Head and neck cancers- how to best maintain quality of life

3–5 minutes

Surgery vs chemoradiation

Old school surgery for head and neck cancers used to involve splitting the jaw bone in half just to approach tumors in the back of the throat. Ouch! Often, radiation and/or chemotherapy would be needed after surgery to sterilize the remaining microscopic disease as well. Upfront chemoradiation eventually was shown to effectively treat the cancer 80% of the time (with surgery reserved to salvage local recurrences), but 50% of patients still died from distant spread or other complications.

In 2004, robotic surgery was developed which allowed surgeons to resect tumors in the throat without splitting the jaw. Excellent outcomes were reported, but the number of specially trained surgeons is still limited today. ORATOR is the only randomized trial comparing definitive chemoradiation to robotic surgery. A surprising number of patients in the surgery arm needed additional radiation (71%) and/or chemotherapy (24%) after, negating the possible advantages of surgery alone. Robotic surgery is not currently offered for head and neck cancer patients in Reno. Patients are referred to UC Davis or Stanford for consultation if interested and are able to travel.

The most common long term side effects of head and neck radiation are dry mouth and difficulty swallowing, which significantly impact quality of life. In the past, smoking and alcohol related cancers proved to be hard to cure and a standard of 70Gy was prescribed to the gross disease and at least 50Gy was prescribed to the areas potentially harboring microscopic disease. Salivary glands stop functioning after 26Gy and swallowing muscles scar up around 45Gy.
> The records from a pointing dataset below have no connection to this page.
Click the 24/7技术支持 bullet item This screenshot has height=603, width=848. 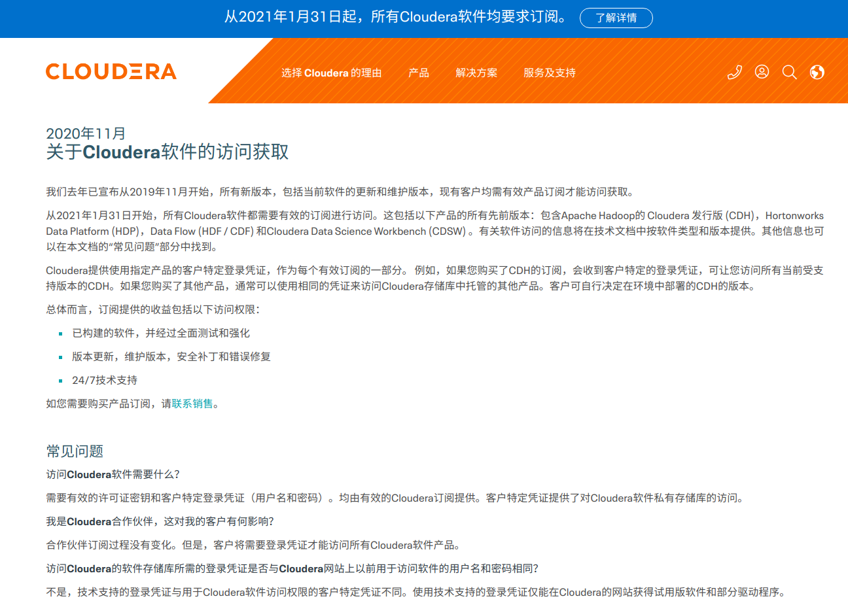pos(106,380)
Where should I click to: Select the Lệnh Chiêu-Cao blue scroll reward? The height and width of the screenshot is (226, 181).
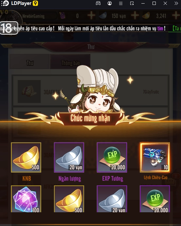(x=155, y=158)
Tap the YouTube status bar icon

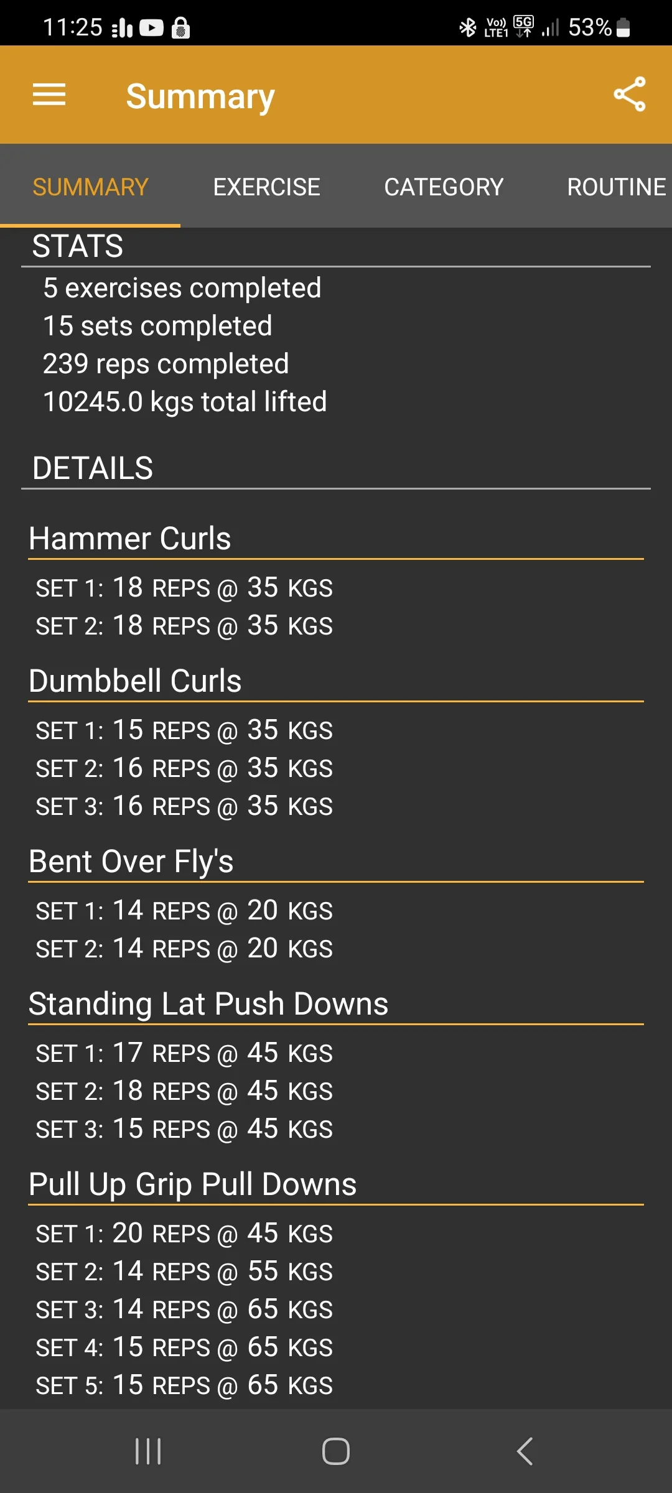(151, 28)
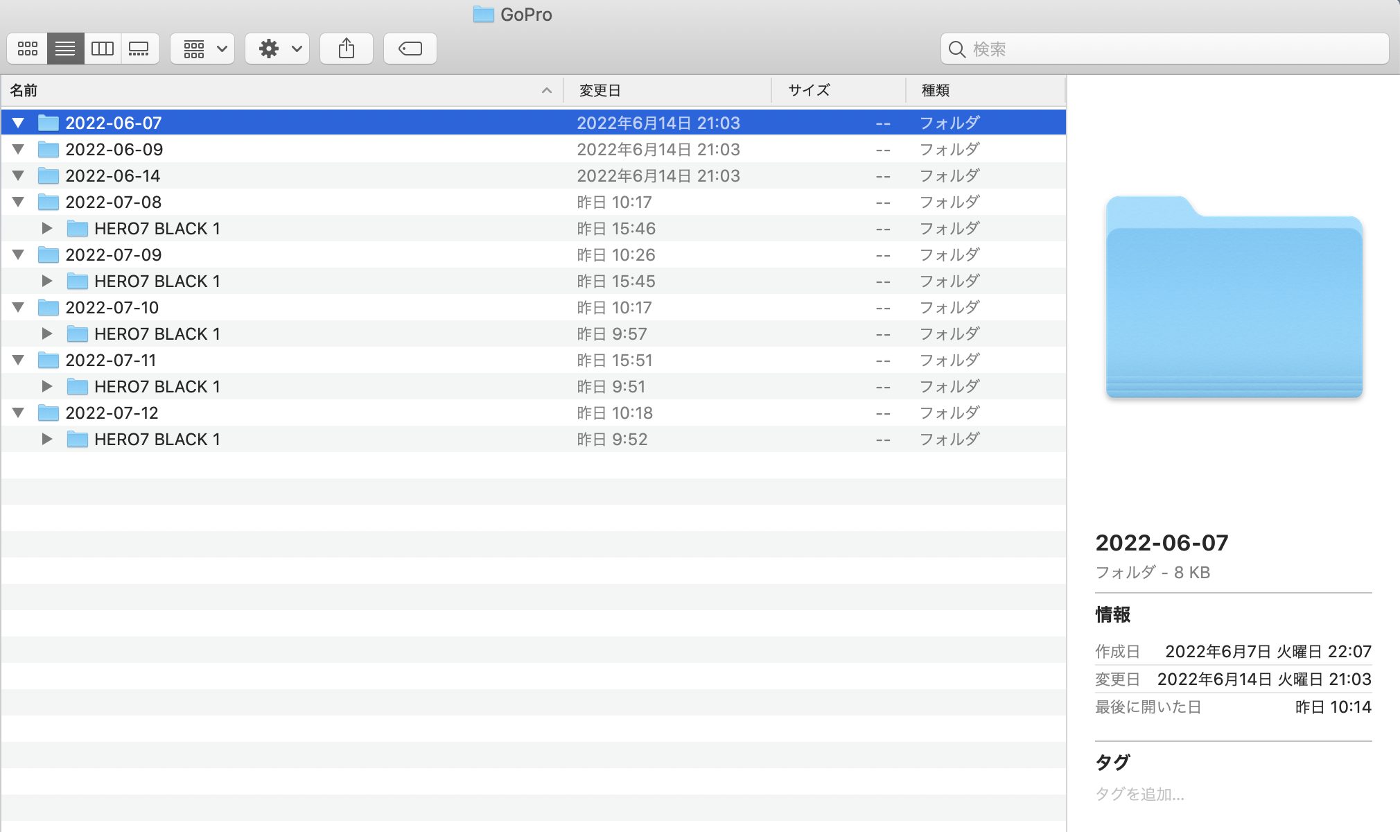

New radiation technology allowed the first wave of de-escalation. IMRT made it possible to omit structures like the salivary glands from high dose radiation, reducing long term dry mouth. As doctors became more comfortable with the technology, low risk lymph node regions were avoided, pathologically node-negative necks were avoided, and this further reduced dose to the swallowing muscles and salivary glands.

Proton therapy

Example proton radiation plan in a patient with a parotid salivary gland tumor requiring post-operative treatment.

Proton therapy is especially useful if only treating one side of the neck. This is safely done in well-lateralized tonsil tumors or salivary gland tumors. The advantage of protons over X rays is the intermediate and low dose radiation to the uninvolved side can be negligible. A randomized trial comparing IMRT to proton therapy in head and neck cancers was recently presented at ASCO 2024, showing equivalent tumor control but less swallowing toxicity with protons. The closest proton centers to Reno are in southern California or Seattle due to the expense of building these cyclotrons.

Dose de-escalation

Patient selection is the most important factor

The most prevalent type of throat cancer is now caused by the human papilloma virus (HPV). This virus is commonly spread by secretions such as saliva and normally cleared by our bodies. In some cases, the infection persists chronically undetected and eventually disrupts the infected cells’ growth regulation enough that cancer forms. During the process of diagnosis, a biopsy is taken and cells are stained for p16, a biomarker of HPV-caused cancer. HPV-caused cancers are highly curable and many trials have looked at reducing radiation doses to improve quality of life. However, results have been mixed. Large trials pragmatically only using p16 staining rather than HPV testing will include 5 (North America)-30% (Europe) HPV negative patients, who are less curable.

MSKCC Protocol

The group at Memorial Sloan Kettering Cancer Center has been the most aggressive and forward with their dose de-escalation for HPV-caused oropharyngeal cancers. Using FMISO-PET, they select patients without tumor hypoxia to de-escalate gross tumor radiation dose from 70Gy to 30Gy. Phase 2 results at ASCO 2024 have generated excitement for a phase 3 trial. In addition, since 2017 they have reduced the subclinical neck radiation dose to 30Gy as their standard of care. All patients get extensive imaging with FDG-PET, MRI, and CT neck with contrast to delineate gross involved disease. Two year results have shown only one elective nodal failure in 276 patients.

In summary, dose de-escalation is potentially a game-changer for well-selected patients. However, most patients we see in Reno are not able to travel for an FMISO PET or be considered for proton therapy. Even scheduling basic staging scans can delay starting therapy. The uncertainty in p16 staining/HPV status and smoking history also confounds our predictions. Thus to make a blanket lower dose prescription for gross disease could potentially lead to more local failures needing surgical salvage. To some patients, that may be a risk that they are willing to take.

I do think there is enough evidence from post-op and definitive radiation trials that 50Gy is adequate to sterilize microscopic disease in a p16+ oropharyngeal cancer patient. The 30Gy data is reassuring to allow aggressive sparing of the salivary glands and swallowing muscles when not abutting gross tumor. The future for patient selection may be in mid-treatment measurement of circulating tumor DNA or imaging. Current data is further summarized in this review.